Productive consumption involves the destruction of some things as a means to produce other things that are more greatly desired. It may as well be simply called "production" or "transformation" as the intent of the action is not focused the item destroyed, but the item produced.

There are actions where no item is produced, but some are destroyed in the attempt to be productive. This net effect is the same as barren consumption, but the intent was to be productive, and as such it is different in its nature. The man who builds a factory with the intent to produce cloth is said to have engaged in productive consumption if he succeeds, barren consumption if he failed - but it is likely he did not set out on the adventure in hopes of achieving failure.

The process of production consumes more than the raw material that is a physical component of the good that is produced: it consumes also the productive agency of the laborer, some portion of capital in tools and equipment, the "intellectual industry of superintendence," and so on.
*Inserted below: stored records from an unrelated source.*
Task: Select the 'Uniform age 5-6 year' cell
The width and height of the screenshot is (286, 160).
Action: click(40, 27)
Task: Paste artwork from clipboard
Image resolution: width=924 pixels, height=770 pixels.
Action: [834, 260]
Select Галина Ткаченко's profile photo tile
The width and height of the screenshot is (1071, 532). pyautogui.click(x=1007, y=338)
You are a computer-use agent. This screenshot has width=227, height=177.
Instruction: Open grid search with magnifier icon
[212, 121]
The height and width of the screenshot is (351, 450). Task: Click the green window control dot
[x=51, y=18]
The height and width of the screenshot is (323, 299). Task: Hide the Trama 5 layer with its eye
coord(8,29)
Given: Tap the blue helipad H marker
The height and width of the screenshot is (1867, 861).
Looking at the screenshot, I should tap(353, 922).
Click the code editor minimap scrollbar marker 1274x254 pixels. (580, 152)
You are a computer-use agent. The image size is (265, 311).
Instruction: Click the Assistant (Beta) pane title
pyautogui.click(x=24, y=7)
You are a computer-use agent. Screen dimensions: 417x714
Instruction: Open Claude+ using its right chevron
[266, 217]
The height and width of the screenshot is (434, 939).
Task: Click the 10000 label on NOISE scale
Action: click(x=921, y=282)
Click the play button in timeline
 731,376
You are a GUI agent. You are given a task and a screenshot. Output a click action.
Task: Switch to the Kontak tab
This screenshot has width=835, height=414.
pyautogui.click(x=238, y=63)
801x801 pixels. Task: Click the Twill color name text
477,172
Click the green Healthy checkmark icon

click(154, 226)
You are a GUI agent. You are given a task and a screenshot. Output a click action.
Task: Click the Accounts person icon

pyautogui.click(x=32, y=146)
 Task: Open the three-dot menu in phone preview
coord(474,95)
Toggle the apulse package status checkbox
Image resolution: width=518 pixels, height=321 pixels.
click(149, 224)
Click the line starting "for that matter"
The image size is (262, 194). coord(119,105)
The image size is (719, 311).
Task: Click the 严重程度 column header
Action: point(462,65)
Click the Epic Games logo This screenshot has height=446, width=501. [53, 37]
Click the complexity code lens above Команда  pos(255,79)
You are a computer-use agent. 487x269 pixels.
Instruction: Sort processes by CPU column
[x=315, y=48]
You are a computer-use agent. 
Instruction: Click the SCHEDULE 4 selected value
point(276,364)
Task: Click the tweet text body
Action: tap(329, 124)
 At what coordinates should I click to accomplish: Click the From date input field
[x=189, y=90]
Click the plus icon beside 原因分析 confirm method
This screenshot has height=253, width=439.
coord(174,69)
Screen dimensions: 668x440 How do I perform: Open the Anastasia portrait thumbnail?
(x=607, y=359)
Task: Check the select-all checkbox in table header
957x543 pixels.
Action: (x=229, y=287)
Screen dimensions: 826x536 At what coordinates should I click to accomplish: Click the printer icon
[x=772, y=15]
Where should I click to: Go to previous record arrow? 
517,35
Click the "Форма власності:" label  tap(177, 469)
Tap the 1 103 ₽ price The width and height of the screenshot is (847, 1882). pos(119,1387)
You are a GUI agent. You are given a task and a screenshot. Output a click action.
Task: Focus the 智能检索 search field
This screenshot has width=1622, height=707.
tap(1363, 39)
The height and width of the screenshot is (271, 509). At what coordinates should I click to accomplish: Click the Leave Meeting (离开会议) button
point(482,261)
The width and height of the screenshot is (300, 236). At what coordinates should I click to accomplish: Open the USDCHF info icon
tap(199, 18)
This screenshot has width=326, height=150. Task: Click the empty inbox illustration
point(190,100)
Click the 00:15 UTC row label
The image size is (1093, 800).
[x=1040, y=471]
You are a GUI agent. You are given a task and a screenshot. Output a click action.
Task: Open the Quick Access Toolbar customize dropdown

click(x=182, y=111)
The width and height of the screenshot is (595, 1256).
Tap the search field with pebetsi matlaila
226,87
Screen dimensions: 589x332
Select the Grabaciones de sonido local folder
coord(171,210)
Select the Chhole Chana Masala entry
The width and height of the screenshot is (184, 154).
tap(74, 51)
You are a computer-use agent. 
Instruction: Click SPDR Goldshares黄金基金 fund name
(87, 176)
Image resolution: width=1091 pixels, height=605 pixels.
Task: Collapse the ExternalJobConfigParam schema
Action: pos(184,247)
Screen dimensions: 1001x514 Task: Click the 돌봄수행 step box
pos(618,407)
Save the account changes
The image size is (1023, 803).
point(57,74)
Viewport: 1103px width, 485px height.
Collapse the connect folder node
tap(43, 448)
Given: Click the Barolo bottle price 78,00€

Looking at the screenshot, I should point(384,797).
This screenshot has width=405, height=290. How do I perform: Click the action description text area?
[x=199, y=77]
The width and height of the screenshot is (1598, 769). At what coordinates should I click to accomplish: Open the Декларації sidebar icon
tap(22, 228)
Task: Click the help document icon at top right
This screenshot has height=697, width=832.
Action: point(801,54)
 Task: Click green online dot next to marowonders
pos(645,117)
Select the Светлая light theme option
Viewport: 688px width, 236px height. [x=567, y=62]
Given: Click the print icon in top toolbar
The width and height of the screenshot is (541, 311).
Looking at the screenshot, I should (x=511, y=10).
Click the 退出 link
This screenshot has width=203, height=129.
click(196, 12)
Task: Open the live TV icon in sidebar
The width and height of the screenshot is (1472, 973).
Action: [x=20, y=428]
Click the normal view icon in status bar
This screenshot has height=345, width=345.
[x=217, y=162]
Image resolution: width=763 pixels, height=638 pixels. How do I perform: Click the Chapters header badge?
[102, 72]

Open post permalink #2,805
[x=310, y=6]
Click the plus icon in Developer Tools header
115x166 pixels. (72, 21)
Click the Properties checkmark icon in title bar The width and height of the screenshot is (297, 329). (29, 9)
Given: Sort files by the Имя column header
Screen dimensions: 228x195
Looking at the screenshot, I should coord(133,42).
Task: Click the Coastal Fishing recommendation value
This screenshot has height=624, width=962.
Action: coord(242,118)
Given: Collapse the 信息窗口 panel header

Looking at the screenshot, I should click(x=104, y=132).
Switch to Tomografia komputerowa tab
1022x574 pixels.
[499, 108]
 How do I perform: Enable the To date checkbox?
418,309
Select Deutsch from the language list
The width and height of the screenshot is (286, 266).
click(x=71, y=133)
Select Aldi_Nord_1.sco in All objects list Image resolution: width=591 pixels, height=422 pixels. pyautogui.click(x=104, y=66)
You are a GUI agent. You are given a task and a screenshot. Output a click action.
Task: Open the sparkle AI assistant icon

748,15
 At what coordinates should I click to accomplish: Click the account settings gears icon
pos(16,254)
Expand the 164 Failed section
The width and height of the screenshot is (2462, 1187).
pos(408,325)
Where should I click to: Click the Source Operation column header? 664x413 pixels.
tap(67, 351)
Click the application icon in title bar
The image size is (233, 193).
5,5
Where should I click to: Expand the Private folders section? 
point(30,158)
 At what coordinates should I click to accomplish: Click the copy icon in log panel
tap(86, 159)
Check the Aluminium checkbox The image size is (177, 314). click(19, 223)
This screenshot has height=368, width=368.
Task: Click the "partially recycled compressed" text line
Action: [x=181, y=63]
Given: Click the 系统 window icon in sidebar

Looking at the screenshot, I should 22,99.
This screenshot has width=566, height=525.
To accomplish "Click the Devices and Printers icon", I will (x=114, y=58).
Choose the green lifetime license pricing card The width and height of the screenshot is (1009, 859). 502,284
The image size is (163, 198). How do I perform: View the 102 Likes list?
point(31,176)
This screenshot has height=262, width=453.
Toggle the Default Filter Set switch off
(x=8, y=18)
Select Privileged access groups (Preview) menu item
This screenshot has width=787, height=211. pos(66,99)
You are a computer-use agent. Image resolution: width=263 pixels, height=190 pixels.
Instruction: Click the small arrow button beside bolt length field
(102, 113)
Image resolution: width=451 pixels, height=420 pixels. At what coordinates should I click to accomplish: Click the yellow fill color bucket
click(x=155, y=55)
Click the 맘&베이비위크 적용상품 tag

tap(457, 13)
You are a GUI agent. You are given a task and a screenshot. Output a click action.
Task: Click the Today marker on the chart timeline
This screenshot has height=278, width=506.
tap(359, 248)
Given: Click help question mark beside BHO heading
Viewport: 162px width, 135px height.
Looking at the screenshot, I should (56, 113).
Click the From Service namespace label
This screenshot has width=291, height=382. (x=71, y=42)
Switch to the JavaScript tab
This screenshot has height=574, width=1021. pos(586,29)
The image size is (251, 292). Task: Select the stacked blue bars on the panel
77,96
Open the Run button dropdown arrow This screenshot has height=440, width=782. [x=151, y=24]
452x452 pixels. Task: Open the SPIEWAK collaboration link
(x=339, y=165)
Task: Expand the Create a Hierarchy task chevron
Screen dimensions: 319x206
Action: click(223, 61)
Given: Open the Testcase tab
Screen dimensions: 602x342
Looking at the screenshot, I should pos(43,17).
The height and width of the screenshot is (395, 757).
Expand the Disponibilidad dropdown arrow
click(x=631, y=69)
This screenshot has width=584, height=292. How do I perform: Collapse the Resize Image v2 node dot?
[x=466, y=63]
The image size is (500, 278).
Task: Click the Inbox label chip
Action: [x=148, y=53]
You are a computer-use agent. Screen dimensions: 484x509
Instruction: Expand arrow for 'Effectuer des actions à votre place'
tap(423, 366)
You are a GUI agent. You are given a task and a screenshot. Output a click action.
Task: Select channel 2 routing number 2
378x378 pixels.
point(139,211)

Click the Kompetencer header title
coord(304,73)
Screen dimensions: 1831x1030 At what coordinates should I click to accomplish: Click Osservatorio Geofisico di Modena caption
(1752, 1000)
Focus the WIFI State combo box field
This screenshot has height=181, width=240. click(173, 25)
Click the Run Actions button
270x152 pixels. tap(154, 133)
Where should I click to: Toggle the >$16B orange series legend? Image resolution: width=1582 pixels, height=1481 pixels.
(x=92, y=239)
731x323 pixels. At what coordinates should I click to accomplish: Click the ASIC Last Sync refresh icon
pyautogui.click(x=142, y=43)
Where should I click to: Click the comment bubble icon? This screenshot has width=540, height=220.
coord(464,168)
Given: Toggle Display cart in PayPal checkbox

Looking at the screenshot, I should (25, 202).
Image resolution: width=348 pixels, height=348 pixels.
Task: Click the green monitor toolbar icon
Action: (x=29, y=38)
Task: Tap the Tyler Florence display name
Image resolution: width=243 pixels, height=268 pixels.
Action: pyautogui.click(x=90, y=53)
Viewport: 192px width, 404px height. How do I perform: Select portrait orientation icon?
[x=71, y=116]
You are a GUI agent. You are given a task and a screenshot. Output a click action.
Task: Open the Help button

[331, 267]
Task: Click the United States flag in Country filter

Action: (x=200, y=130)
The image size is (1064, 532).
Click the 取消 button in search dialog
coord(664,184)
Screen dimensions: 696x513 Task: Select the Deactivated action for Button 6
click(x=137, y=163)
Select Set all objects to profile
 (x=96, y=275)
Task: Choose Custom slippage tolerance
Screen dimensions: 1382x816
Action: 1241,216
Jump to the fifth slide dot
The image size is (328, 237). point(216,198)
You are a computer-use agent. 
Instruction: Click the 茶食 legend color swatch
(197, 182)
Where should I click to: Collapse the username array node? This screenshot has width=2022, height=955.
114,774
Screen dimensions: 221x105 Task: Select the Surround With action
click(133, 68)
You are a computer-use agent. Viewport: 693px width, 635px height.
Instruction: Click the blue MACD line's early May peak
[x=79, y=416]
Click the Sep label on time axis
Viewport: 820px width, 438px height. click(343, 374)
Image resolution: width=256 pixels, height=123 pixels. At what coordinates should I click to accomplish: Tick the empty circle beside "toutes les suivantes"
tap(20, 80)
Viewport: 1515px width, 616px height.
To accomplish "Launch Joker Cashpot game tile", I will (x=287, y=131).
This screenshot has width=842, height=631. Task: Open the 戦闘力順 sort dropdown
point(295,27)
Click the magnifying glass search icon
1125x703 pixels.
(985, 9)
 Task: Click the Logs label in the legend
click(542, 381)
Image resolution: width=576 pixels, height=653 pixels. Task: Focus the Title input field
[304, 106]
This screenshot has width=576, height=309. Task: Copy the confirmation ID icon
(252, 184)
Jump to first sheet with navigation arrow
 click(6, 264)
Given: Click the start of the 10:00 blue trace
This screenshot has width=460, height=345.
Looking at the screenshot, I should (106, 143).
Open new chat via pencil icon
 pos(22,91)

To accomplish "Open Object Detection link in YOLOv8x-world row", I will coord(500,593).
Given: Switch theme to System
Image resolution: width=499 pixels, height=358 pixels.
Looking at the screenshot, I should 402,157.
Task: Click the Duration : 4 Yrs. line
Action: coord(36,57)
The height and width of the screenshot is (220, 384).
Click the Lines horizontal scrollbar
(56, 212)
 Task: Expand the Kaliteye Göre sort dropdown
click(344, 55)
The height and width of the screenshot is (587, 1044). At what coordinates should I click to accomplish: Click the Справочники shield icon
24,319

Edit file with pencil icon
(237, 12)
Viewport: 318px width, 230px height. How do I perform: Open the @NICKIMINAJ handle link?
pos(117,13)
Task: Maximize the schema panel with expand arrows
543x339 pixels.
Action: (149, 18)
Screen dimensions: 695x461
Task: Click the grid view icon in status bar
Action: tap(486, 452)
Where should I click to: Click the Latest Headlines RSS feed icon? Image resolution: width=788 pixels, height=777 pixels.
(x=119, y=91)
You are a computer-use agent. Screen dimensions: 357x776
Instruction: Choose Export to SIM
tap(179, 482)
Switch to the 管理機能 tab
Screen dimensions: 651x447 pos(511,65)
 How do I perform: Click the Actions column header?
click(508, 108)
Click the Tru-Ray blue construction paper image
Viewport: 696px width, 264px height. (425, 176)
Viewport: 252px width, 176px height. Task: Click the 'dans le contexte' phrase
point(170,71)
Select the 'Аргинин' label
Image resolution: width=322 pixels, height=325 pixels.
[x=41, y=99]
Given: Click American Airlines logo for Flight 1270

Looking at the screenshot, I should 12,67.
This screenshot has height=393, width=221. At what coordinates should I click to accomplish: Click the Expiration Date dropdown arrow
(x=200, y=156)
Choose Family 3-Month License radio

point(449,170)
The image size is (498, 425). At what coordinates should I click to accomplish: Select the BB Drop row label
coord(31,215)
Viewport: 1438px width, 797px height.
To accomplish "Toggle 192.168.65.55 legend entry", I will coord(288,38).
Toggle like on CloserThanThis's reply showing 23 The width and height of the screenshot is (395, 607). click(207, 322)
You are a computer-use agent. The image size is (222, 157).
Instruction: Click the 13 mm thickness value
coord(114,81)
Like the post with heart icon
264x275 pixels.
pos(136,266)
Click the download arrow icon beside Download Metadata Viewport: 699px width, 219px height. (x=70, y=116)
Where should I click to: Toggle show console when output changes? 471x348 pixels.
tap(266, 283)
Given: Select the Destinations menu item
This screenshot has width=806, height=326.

Where any material input to production has itself been produced, the final product consumes the material, labor, etc. of producing it: the factory, in buying wool, consumes the labor, capital, and equipment of the farm.

Certain manufactures are considered to consume nothing, but this is only because the raw material is considered to be of no value: the glass-blower employs sand, which is plentiful and of little use - and so long as this remains true, and the supply of sand far exceeds all demand, it is not factored into consumption. This is just as the farmer who does not factor the cost of the sun or the rain upon his field into his costs.

The profit of he producer can thus be augmented not only by producing more, but by consuming less in the act of production: the seed-drilling method of farming consumes less seed corn than the broadcast method, resulting in less consumption (cost) to produce an equal amount of product. There are likewise methods for reducing the amount of labor or capital consumed by a productive activity.

Whatever the cause, the saving of productive agency operate in the short term to benefit the producer, increasing the profitability of his operation. In a competitive market, the decreased cost of production decreases the price of the product, which is a benefit to the community at large.

This is not without its losses: those "who do not learn to economize like their neighbors" lost their customers. A manufacturer who prefers to work "in a grand style with too costly and complex an apparatus" must consume more capital to produce, and cannot reduce the price of their product to the same degree as their competitors.

To the consumer, it is wasteful to pay more for a product simply because its producer lacked competence or stubbornly clung to inefficient means of production. Say likens the inefficient producer to the prodigal consumer, in the excess is wasted for his own personal gratification, gluttony, or desire for ostentation - perhaps worse still because he does not recognize that these vices are the basis for his expense and, ultimately, his downfall.

Given that much has been said on the topic of production, Say feels it is needless here to enlarge further on the topic of productive consumption - which ultimately is the same thing.